Back in the 21st century, when screenagers are growing into grandparenthood, mentioning those two artists along with the work of the four contemporary photographers 1:1 Photo Magazine features this time highlights the effects of time in such a specific topic as the relationship between the city and its inhabitants and also some of the great side topics: immigration, solitude, progress....

Cédric Spilthooren pictures from undersoil, he sets a direct communication line with the Chinese immigrants in Paris. Souls with a clean gaze. The images introduced are sited in an idealistic scenery which symbolises how Asians feel attracted for Europe. We can see the uncertainty of the dreams in their eyes, the nostalgia of the prospective past, the rush of the explorer. The secrets of emotions and reason are left behind. Living is living the moment, the moment can be beautful, or the promise of a better future.

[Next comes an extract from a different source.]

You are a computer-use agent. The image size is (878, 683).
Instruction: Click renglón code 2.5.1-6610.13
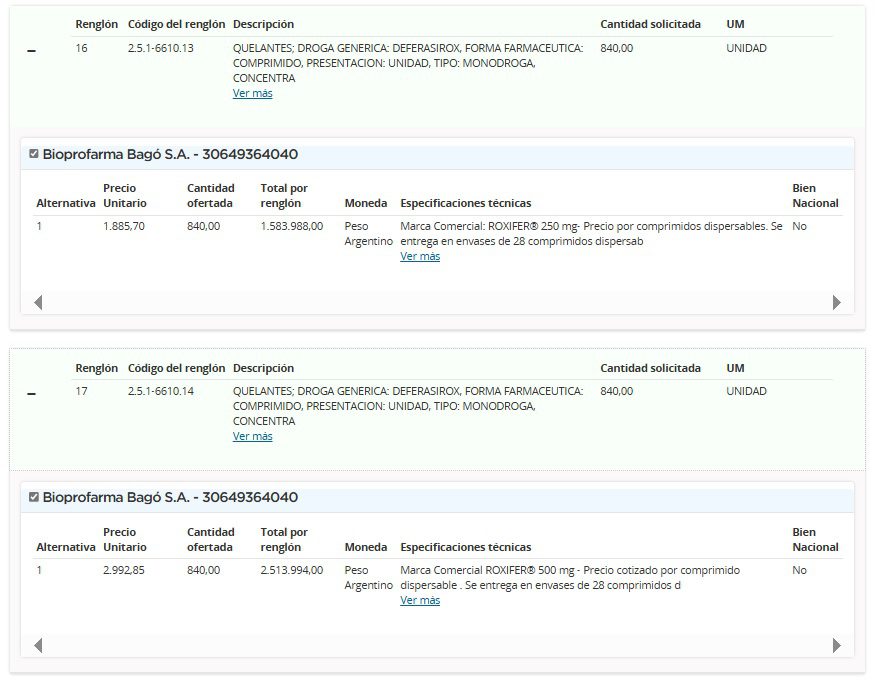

Tany Kely moulds the Homo Urbanicus, a common human species that walks all in black along the geometry of the city, with iron and shadows. They come from nowhere and go nowhere. Their pace looks confident and limber, however, there's no certain destination. Their presence is anonymus and, even if it moves, nothing happens since some other anonymus presence will take their place. The Homo Urbanicus, replacer of the Homo Sapiens, only reveals themselves once we find out, through the looking into the images, that they have left their souls in a glass bubble at home.

Jacobo Medrano switches the angle of his lenses so he lets us dive into the urban web of Tokyo, parabola of modern times and rusty pores. Within this context, we meet characters in pain, products of the new fears surrounding. His gaze is shy, distant, bent; oblique so as not to crash with other's gaze. They wander within a Sloterdijk sphere that keeps away from conflicts: solitude and isolation as the drives of the fears of the environment. Jacobo Medrano recreates the modern city seen as a great womb where a countless number of tiny beings live together and, thanks to science, they will meet only in the future.

Kurt Petautschnig clicks the button in his camera and deletes humanity from the earth, he turns the city into this inanimated ghost covered with a pile of stuff. Thanks to such stillness, we become the mute witnesses of a tiresome irrelevant monotony. The variety of colours and objects highlight the lack of life, only the darkness of an opposite past is left. The display window turns into a whole symbol: a facade that means nothing when nobody is in there, an empty colourful shell ready to be devoured by ants and robins.